* [Текст страницы]:

За три дня до начала соревнований арбитры нашли три ошибки в произвольной программе Родниной. Ошибки, то есть элементы с нарушением правил в незначительных и проходных частях программы, начали показывать по телевидению. И объяснять публике, и объяснять судьям (а судьи порой та же публика), что за них надо снижать оценки. Я попросила выключить в блоке, где мы жили, телевизор, запретила приносить к нам газеты и что-либо говорить по этому поводу.

* [Выдержки из данных]:
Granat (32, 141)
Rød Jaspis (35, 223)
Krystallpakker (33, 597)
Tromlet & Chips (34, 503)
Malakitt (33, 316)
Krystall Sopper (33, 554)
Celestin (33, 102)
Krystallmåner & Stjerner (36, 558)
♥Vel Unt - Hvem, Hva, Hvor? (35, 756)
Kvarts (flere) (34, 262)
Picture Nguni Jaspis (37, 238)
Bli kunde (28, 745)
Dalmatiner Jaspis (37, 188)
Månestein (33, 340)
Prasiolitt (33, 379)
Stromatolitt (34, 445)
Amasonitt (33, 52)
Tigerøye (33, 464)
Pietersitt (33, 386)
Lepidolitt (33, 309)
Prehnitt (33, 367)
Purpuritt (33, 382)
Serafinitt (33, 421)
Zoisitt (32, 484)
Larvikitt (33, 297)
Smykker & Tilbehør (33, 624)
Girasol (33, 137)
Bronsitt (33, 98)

* [Выполните задания]:
a. Определите, согласуются ли с текстом о программе Родниной утверждения (i), (ii) и (iii). Ответьте «да» или «нет» и подтвердите каждый ответ точной цитатой из текста. (i) Ошибки в программе обнаружили за три дня до начала соревнований. (ii) Ошибки касались главных, ключевых частей программы. (iii) В блоке, где жили, попросили выключить телевизор.
b. Выпишите дословно фрагмент текста о программе Родниной, начиная со слов «За три дня до» и до слов «по этому поводу.» включительно.
c. Продолжите текст о программе Родниной, начиная сразу после его последнего предложения.

* [Ответы по порядку]:
a.
(i) Да: «За три дня до начала соревнований арбитры нашли три ошибки в произвольной программе Родниной».
(ii) Нет: «в незначительных и проходных частях программы».
(iii) Да: «Я попросила выключить в блоке, где мы жили, телевизор».

b.
За три дня до начала соревнований арбитры нашли три ошибки в произвольной программе Родниной. Ошибки, то есть элементы с нарушением правил в незначительных и проходных частях программы, начали показывать по телевидению. И объяснять публике, и объяснять судьям (а судьи порой та же публика), что за них надо снижать оценки. Я попросила выключить в блоке, где мы жили, телевизор, запретила приносить к нам газеты и что-либо говорить по этому поводу.

c.
Меня вызвали к руководству советской делегации, поинтересовались, не собираюсь ли я поменять программу. Я ответила, что за три дня, конечно, могу ее изменить, но это создаст неуверенность у спортсменов, а они должны катать то, что тренировали. Все это я горячо переживала, Разговор шел и с нашими судьями. После этих бесед я лежала пластом, у меня такая особенность, когда какие-нибудь неприятности, я ложусь. Ходила только на тренировки. Чайковская в подобной ситуации все время бегает. Она убегает в шесть утра и возвращается за полночь - и все бегом, а я нет, я должна лежать и не могу ни с кем общаться. Я была в таком тяжком состоянии, что боялась - не передастся ли оно и спортсменам.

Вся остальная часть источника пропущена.